Saturday, June 30, 2012

I'm pretty much the lamest trip-blogger ever.

So, I was *supposed* to be writing about travel and the cities I visited, and I will.  I promise.  I have scrawled notes on envelopes and business cards from hotels and fliers and everything.  I just have to type it in here.  I guess I'm too much in vacation mode to blog about vacation...which might be exactly how it's supposed to go. 

Yesterday was my birthday.  I'm probably supposed to be having epic thoughts about that, too.  But instead of writing, my typical brain-sorting activity, I've been taking long walks every day -- just me and my iPod.  I like that.  A lot.  I'm going to try to do more of that.  Many of the world's problems have been solved in my mind on those walks. :)

Maybe I'll figure out how to dictate blogposts while I walk.  

I do have swirling ideas on where to stay in Hershey, PA...how much we loved Sacramento...and a few other places along our last 5 weeks of travel. I also have a few thoughts about how much I freakin' love my 30s (or being 34, to be exact), and how much I like myself and my ideas much better than my 20s.  I'm figuring myself out.  What to keep...what to toss...what parts of societal norms suit me and which feel like I'm wearing someone else's shoes.

But the greatest parts of the trip  (the trip I'm not blogging about yet) are the people along the way.  Friends from high school...college...early mama days.  No matter what happens in my life, I will always-always-always be grateful for the people I have known.  And get to keep knowing...because for whatever reason, they still agree to hang out with me. 

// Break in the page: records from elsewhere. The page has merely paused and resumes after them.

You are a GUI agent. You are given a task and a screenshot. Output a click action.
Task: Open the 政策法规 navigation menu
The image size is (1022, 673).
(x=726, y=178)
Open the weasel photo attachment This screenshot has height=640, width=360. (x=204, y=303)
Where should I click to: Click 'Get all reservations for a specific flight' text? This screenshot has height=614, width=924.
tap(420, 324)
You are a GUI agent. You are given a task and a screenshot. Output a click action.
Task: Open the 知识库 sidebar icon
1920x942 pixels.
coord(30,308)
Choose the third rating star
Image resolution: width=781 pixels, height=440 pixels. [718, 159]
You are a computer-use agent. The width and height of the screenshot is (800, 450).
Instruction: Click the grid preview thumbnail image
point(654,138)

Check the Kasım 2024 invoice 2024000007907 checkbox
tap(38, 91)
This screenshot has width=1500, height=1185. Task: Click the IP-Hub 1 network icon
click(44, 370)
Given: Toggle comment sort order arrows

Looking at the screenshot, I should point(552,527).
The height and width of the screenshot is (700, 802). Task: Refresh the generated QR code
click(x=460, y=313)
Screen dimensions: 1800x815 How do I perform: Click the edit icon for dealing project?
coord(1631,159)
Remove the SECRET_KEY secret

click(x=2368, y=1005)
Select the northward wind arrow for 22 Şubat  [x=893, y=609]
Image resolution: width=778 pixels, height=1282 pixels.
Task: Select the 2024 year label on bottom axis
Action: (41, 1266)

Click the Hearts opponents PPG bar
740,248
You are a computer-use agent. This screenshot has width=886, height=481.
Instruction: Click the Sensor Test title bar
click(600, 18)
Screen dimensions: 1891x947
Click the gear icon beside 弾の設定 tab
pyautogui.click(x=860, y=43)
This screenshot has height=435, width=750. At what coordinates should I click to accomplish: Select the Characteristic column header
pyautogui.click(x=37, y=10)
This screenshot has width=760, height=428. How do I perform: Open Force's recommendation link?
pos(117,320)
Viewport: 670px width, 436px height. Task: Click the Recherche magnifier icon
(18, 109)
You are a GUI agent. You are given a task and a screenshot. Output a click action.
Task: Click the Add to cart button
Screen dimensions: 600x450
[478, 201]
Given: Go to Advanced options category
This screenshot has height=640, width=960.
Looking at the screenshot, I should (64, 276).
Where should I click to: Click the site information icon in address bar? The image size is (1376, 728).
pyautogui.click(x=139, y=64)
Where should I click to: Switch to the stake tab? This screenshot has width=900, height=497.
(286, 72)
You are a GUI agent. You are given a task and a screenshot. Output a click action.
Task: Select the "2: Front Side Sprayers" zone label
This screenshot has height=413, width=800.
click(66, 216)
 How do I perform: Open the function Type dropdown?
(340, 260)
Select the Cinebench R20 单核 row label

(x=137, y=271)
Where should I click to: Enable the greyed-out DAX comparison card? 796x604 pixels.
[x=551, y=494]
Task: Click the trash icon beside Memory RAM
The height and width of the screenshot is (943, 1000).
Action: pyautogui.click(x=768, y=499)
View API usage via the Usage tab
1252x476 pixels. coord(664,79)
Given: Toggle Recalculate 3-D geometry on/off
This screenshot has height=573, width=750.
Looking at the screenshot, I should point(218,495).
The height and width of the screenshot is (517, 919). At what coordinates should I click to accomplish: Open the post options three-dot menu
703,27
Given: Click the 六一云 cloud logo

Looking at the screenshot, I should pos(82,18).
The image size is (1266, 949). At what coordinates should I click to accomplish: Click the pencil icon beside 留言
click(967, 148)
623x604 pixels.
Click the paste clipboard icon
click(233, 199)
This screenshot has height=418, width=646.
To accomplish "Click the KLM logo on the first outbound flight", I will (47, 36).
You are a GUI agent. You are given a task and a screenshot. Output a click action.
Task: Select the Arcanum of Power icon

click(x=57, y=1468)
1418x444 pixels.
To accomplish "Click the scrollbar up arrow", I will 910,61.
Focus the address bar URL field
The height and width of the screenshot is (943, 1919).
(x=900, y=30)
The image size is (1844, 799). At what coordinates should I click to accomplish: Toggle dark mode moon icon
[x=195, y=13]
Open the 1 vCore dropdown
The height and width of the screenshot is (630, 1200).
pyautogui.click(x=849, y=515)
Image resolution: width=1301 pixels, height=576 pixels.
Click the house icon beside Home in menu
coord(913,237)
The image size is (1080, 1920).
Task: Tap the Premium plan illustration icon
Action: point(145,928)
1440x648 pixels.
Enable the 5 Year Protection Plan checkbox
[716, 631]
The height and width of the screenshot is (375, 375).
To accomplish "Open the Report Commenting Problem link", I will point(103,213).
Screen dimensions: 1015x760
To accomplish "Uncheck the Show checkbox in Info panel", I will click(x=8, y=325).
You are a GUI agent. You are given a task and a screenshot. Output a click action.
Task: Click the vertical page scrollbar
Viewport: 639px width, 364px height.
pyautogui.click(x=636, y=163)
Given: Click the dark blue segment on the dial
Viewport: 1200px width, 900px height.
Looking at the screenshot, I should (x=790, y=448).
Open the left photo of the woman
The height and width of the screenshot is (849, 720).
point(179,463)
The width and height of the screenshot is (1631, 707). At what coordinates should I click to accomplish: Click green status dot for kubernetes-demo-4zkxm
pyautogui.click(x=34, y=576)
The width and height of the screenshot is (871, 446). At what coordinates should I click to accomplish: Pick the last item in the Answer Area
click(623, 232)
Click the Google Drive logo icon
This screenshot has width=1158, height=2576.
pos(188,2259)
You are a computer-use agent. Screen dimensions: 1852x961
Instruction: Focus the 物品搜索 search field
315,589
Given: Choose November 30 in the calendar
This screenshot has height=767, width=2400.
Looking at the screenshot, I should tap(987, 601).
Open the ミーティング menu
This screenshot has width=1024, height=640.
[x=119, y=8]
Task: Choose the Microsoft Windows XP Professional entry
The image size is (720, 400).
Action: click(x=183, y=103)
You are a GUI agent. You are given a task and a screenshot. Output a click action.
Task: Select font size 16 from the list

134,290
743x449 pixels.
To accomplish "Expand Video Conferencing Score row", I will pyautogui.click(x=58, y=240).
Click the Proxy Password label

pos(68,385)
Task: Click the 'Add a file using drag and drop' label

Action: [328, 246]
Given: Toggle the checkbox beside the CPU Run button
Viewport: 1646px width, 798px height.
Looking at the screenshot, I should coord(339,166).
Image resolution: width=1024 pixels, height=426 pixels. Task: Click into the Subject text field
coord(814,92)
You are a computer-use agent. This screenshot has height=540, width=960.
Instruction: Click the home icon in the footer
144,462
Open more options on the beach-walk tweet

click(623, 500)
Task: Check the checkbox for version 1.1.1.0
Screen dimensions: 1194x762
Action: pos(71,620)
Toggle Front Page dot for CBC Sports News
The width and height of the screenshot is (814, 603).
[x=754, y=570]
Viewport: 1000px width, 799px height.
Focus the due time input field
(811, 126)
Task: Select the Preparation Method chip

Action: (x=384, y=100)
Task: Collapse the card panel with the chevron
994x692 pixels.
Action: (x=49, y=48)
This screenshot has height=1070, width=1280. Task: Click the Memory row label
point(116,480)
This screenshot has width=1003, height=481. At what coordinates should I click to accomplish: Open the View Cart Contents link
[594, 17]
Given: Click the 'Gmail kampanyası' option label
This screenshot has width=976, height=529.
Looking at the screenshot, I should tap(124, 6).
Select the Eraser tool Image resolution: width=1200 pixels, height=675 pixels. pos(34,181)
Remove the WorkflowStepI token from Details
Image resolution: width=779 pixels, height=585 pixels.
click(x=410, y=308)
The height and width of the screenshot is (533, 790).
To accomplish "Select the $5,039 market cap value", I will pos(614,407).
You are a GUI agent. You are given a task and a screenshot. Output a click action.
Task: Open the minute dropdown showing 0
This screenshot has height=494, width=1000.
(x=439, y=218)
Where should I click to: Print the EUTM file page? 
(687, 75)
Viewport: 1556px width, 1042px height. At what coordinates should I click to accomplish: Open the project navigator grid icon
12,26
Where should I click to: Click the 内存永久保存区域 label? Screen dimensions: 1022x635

There really aren't words for that part of the trip.   But I'll try to find some anyway.

More later.



Monday, June 4, 2012

Happy birthday, Mom.

Every year for my mom's birthday, we plan to do something special to remember her life and what she means to us, even in death. We plan to have special food or do something meaningful.  Last year, the kids all made Grandma Lynn masks out of paper plates -- which I found equal parts hilarious and poignant.  

Her birthday would have been yesterday.  And yesterday found us leaving our visit with my friend Lauren and his fiancĂ©e Sara, after spending 3 days with them in Boston.  We were driving to Niagara Falls, a place I remember vividly visiting with my parents in childhood. I even remember our tour guide's name was Marina.

What strikes me every year is how there's a major Mom Theme that passes through the day, even when it wasn't planned.  Yesterday was about old friends and nostalgia.  Staying up way too late with Lauren and reminiscing. Bringing my children to new places and landmarks the way she did with me. 

I've decided I really appreciate this about her memory.  While we try to make some special event to commemorate her, it's the "themes" of my life that are most meaningful to me. Yes, we had a pizza party in the hotel room last night and talked about Grandma Lynn. But even more than those Special Event memories are the ways her memory is just imbued in every day life.  How she taught me to cherish persons in my life and explore the world.  

I miss her.  A lot.  And I cried several times yesterday talking about her.  When I told Simone how much I wish Grandma Lynn could see her 'big girl' self.  Simone was only 4 months old when my mom died.  Talking to Lauren about the last time I talked to my mom, when she was in the hospital right before she died, and how much it haunts me that my mom couldn't speak to me through the respirator.  She could hear me and responded to me - nodding and holding my hand.  But I can't fathom the frustration of knowing I was about to die and not being able to speak to my children.  

There is so much to miss about my mom.  But there is also so much goodness that sustains even after she was gone.  Ways she's remembered and honored in our life. And looking out our hotel room and seeing the falls, I have this overwhelming gratitude for what she meant to me.  Today, for me Niagara Falls represents the way we take the best things of our own lives and childhood, and pass them on to our children.